Option Two: Sell the Property — If neither party can afford the mortgage alone, or if there is negative equity, selling is the default solution. Both parties agree a sale price, proceed with conveyancing, and the mortgage is repaid on completion. Any remaining equity is divided according to their agreement or court order. If the property is in negative equity, both parties are responsible for any shortfall after the mortgage is repaid from the sale proceeds. The lender must be informed of the sale. If one party is obstructing the sale, the other can apply to the court for an order for sale.

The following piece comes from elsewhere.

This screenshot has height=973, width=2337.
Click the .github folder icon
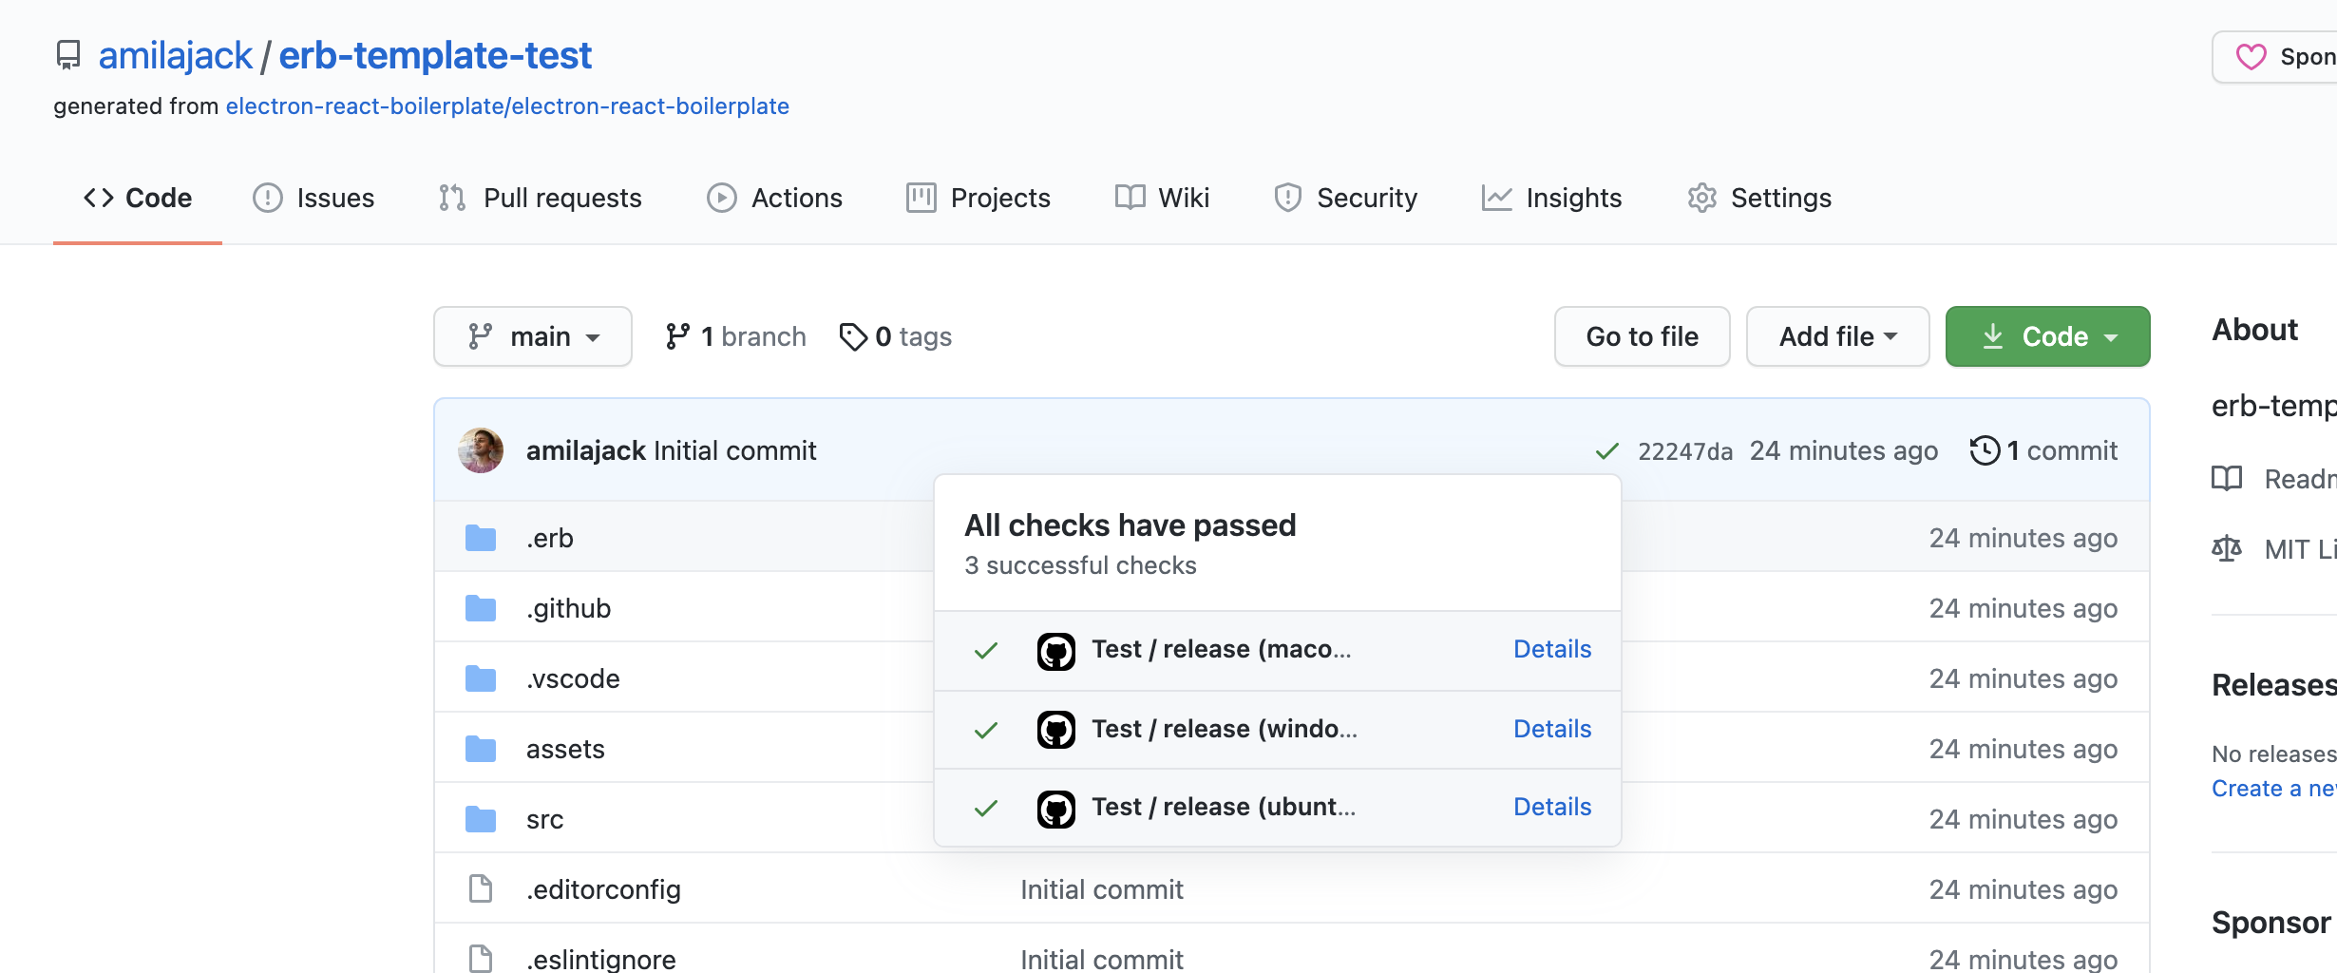(481, 607)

Option Three: Continue as Joint Owners — Some separated couples retain joint ownership of the property, often for the benefit of children, with one partner remaining in the property and the other moving out. This is sometimes called a mesher order when formalised by a court. The departing partner remains on the mortgage and title deeds, continues to share liability for payments, and retains a financial stake in the property. This is a viable short-term arrangement but creates financial dependency that can be problematic if one partner needs to borrow again — most lenders will not grant a new mortgage while you remain committed on an existing one.

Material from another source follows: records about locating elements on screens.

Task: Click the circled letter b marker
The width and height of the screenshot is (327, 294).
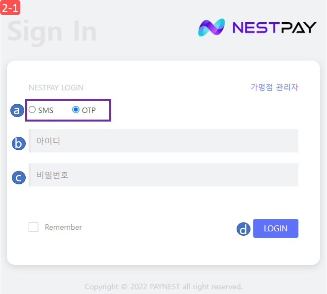Action: point(19,143)
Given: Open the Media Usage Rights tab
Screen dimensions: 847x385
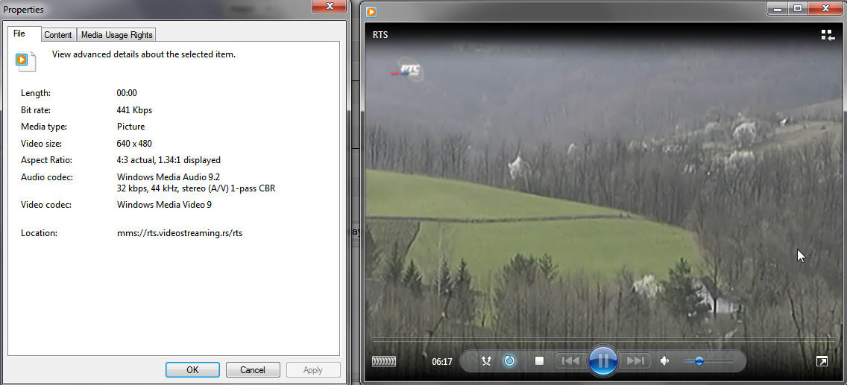Looking at the screenshot, I should (x=116, y=35).
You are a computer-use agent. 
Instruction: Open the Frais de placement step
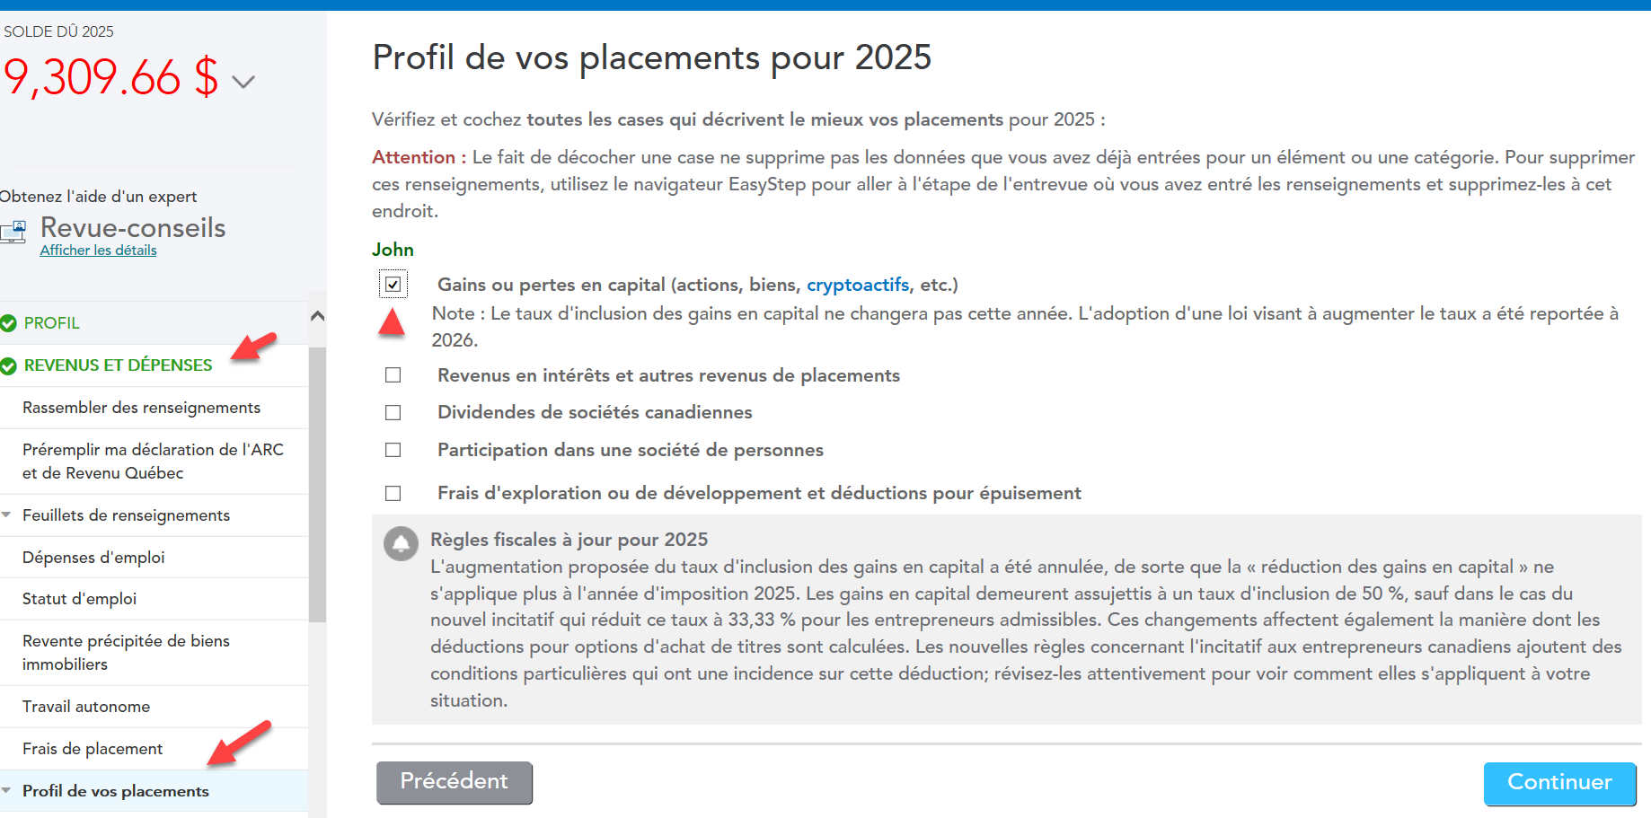point(93,749)
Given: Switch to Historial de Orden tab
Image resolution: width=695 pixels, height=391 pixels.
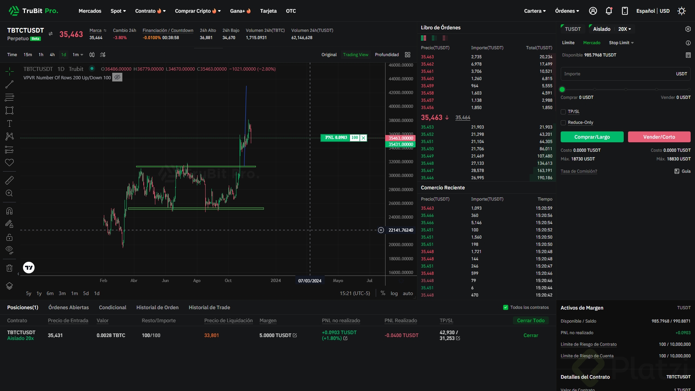Looking at the screenshot, I should coord(157,307).
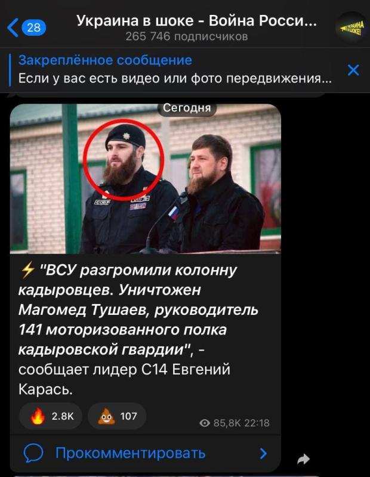
Task: Dismiss the pinned message with X
Action: 353,70
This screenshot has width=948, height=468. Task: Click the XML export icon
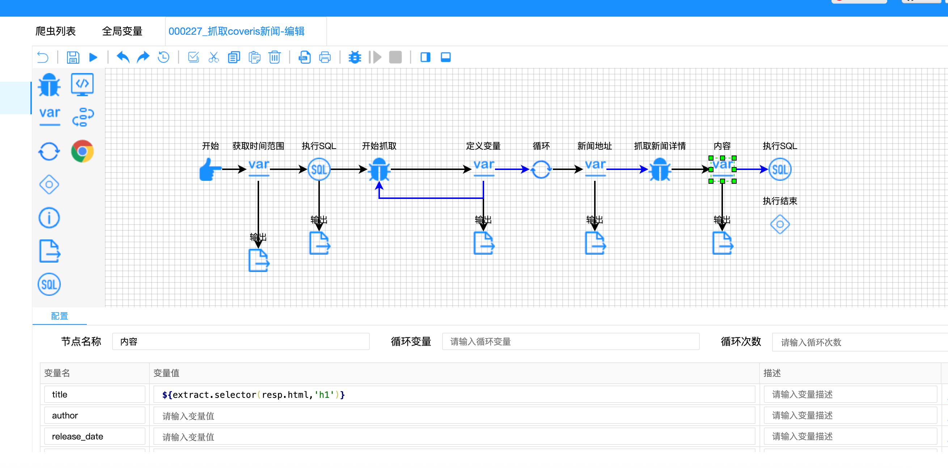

Impact on Remortgaging and New Borrowing — If you are on a joint mortgage and cannot resolve the situation before your fixed rate expires, you may be trapped on the standard variable rate while discussions continue, or forced to accept whatever product transfer your current lender offers. Remortgaging to a new lender requires both parties' consent and signatures until any transfer of equity is completed.

Protecting Your Credit During Separation — Continue making full mortgage payments regardless of your internal arrangement. If your partner stops paying, make their payments too if you can, to protect your credit file, then recover the contribution through the financial settlement or court proceedings. Request a notice of disassociation from credit reference agencies (Experian, Equifax, TransUnion) once the mortgage is formally resolved to prevent your ex-partner's future credit behaviour from affecting your file.

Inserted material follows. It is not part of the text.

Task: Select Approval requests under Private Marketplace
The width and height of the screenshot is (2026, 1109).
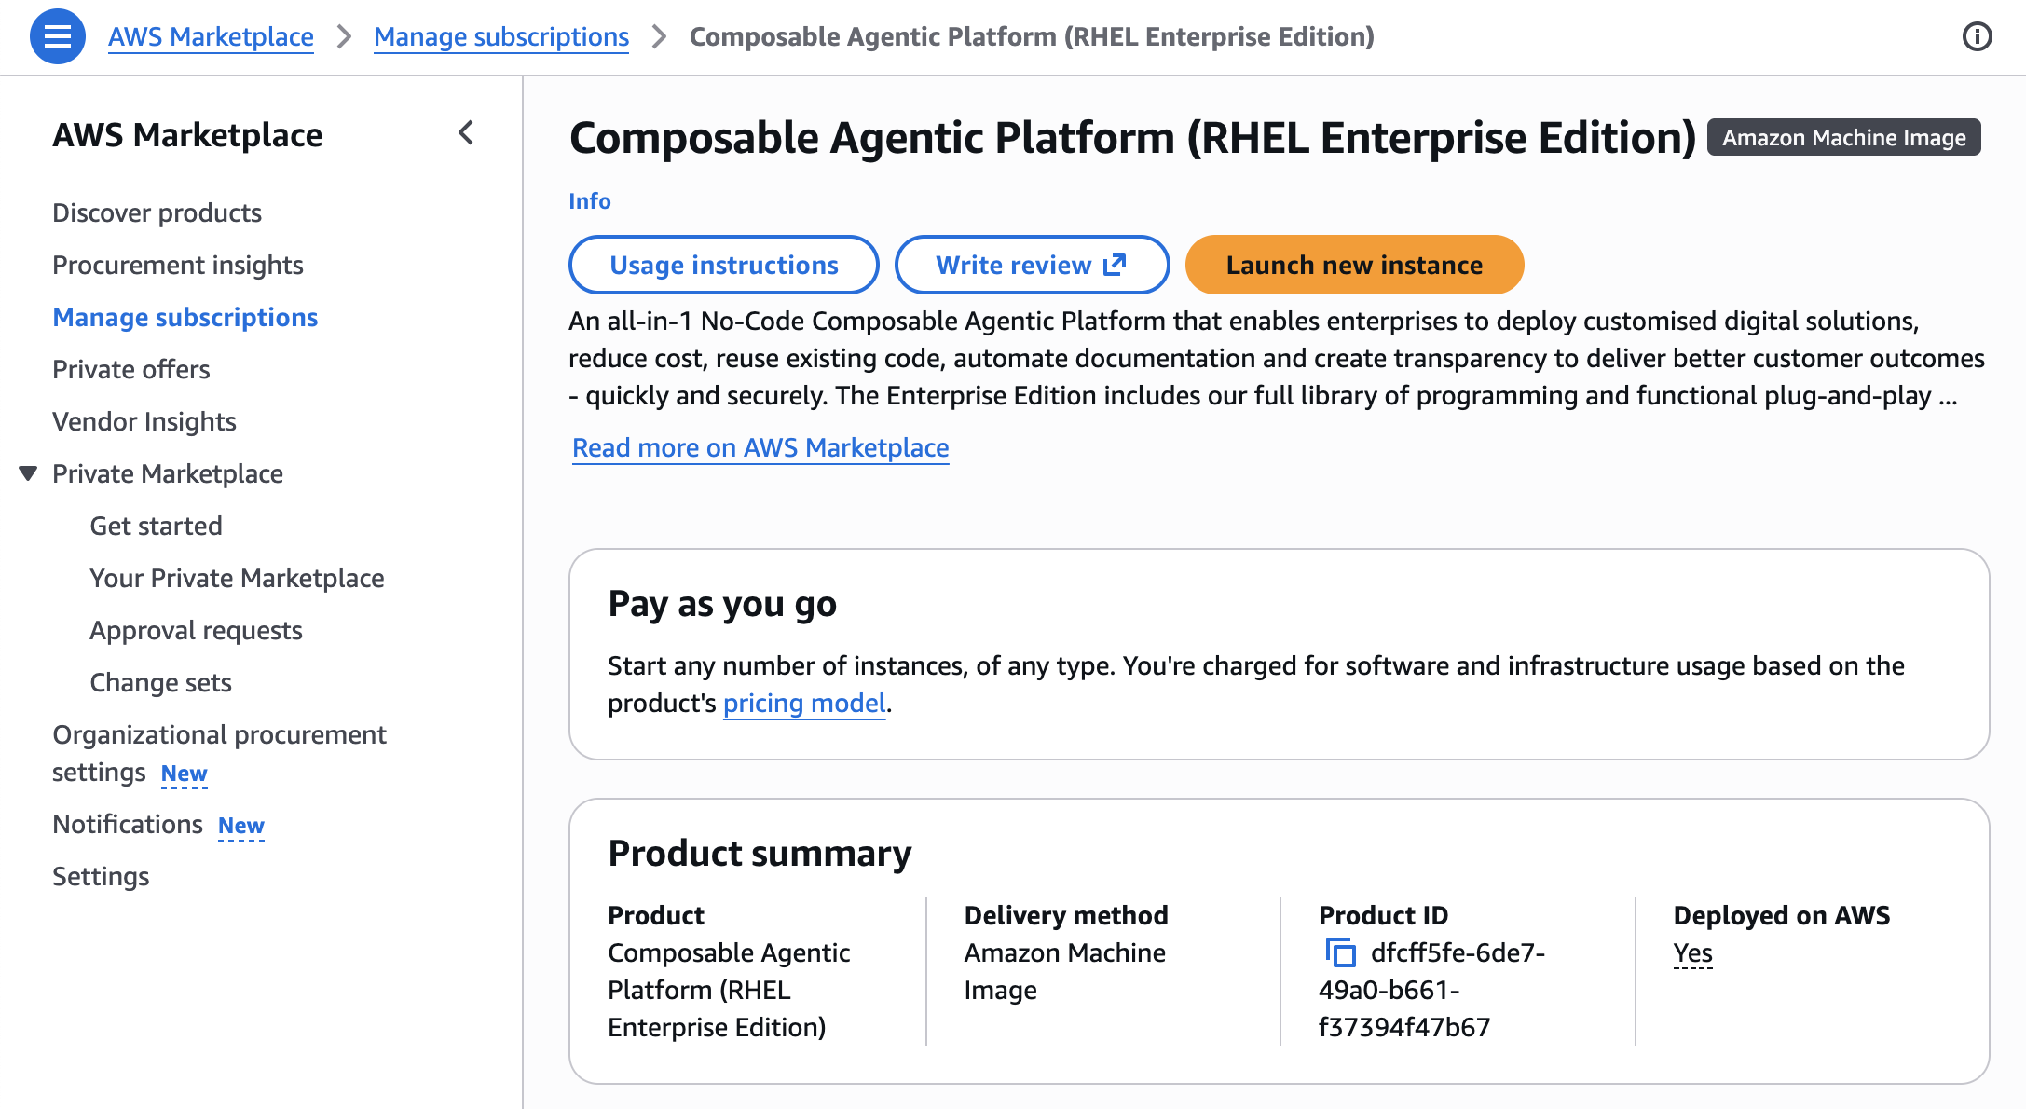Action: pyautogui.click(x=196, y=630)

The Matrimonial Home Rights Notice — If you are married and your name is not on the mortgage or title deeds, you can register a matrimonial home rights notice at the Land Registry. This prevents your spouse from selling or remortgaging the property without your knowledge. It does not give you ownership but protects your right to remain in occupation during proceedings.

Getting the Mortgage Transferred — To transfer a mortgage to one person, you need a conveyancing solicitor (they handle the Land Registry transfer), the lender's formal consent (obtained after affordability assessment), and in most cases a financial settlement agreed by both parties (or a court order specifying the property arrangements). The process typically takes 6 to 12 weeks. Some lenders process it faster. Costs include legal fees (typically 500 to 1,000 pounds), lender valuation fee (if required), and stamp duty (transfers between separating or divorcing couples are generally SDLT-exempt if made pursuant to a court order or formal separation agreement).

Seeking Independent Advice — Both parties should take independent legal advice before agreeing to any mortgage or property arrangement. A financial adviser can model the long-term implications of selling versus retaining the property, including pension division, savings, and future borrowing capacity. The Family Mediation Council provides a register of accredited mediators who can help reach agreements without going to court.